COMUNIDADE DE ALEGRIA



Beatriz Milhazes. Ilha de Capri, 2002 (à esquerda)


Tudo começa sob o signo da cor, entendida, ou melhor, sentida, de um determinado modo. Não como um valor formal abstracto, mas como indutora de simpatias, ou seja, veículo de um acordo entre a percepção visual de formas e a experiência física de uma situação. O sentimento das cores é uma aposta política. O sentido político das obras de arte decide-se nas diferentes formas através das quais elas se disponibilizam para a experiência de diferentes tipos de políticas do imaginário.

A maneira como Beatriz Milhazes escolhe e dá forma às cores, que distribui como quem compõe uma música na superfície dos quadros, instaura um lugar visual para um determinado tipo de trabalho do imaginário.
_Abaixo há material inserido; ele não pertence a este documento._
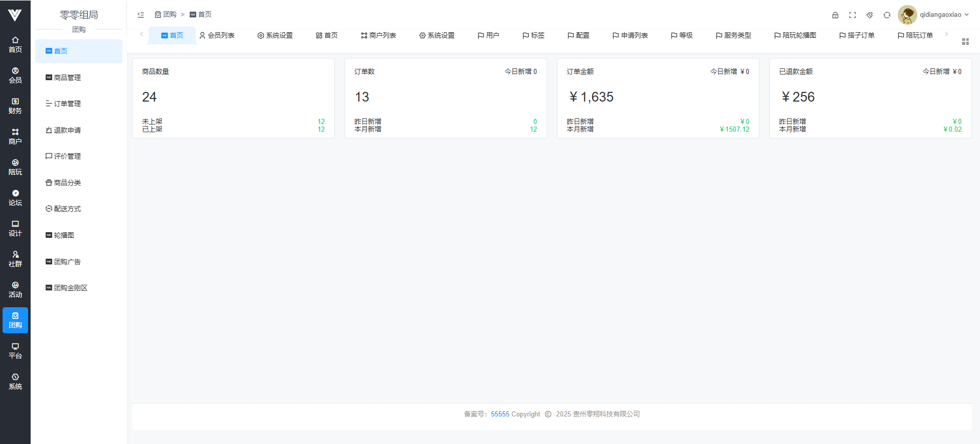This screenshot has height=444, width=980.
Task: Open the 财务 section in sidebar
Action: pos(15,106)
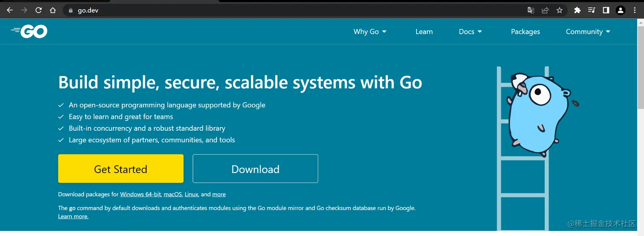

Uma aposta no estabelecimento de uma comunidade de alegria.

Na obra de Beatriz Milhazes, o trabalho de composição, regido pelo modo de utilização da cor, obedece ao que poderíamos chamar princípios de contaminação e desmarcação.

Contaminação, por analogia com o que se passa, por exemplo, na dança, em que cada movimento de um corpo desencadeia um movimento do corpo mais próximo gerando um efeito em cadeia que vai acabar por determinar a forma final da coreografia. Também aqui cada uma das formas nucleares da pintura da autora exerce o seu poder centrífugo, desenrola-se, contaminando o espaço em seu redor.

A aplicação do princípio da desmarcação, ao criar saltos, rupturas, contrastes, e distâncias no interior dos quadros garante que a contaminação expansiva nunca se transforma em redundância. Por exemplo, nos fundos, para além da alternância entre diferentes zonas de cor e zonas brancas surgem também zonas listradas que trazem um diferente tipo de vibração às formas que sobre elas se recortam. Formas figurativas, formas abstractas e marcas gráficas convivem livremente, umas vezes complementando-se, outras vezes opondo-se, no âmbito de um contínuo dinâmico e metamórfico. O que importa é que o quadro permanece vivo e obriga a nossa percepção a refazê-lo, como se tivéssemos participado na sua feitura, cada vez que o olhamos.

«Se a sinfonia das cores não funciona, a sedução acaba. Não estou mais preocupada com atordoamento visual. Mas sim em fazer o olho girar» (B.M. citada por Paulo Herkenhoff). Os olhos giram graças a um sentido ritmo que rege toda a composição e leva à procura dos equilíbrios mais singelos e mais vibrantes. Para que nada seja óbvio e nada seja complicado. Para que tudo bata certo.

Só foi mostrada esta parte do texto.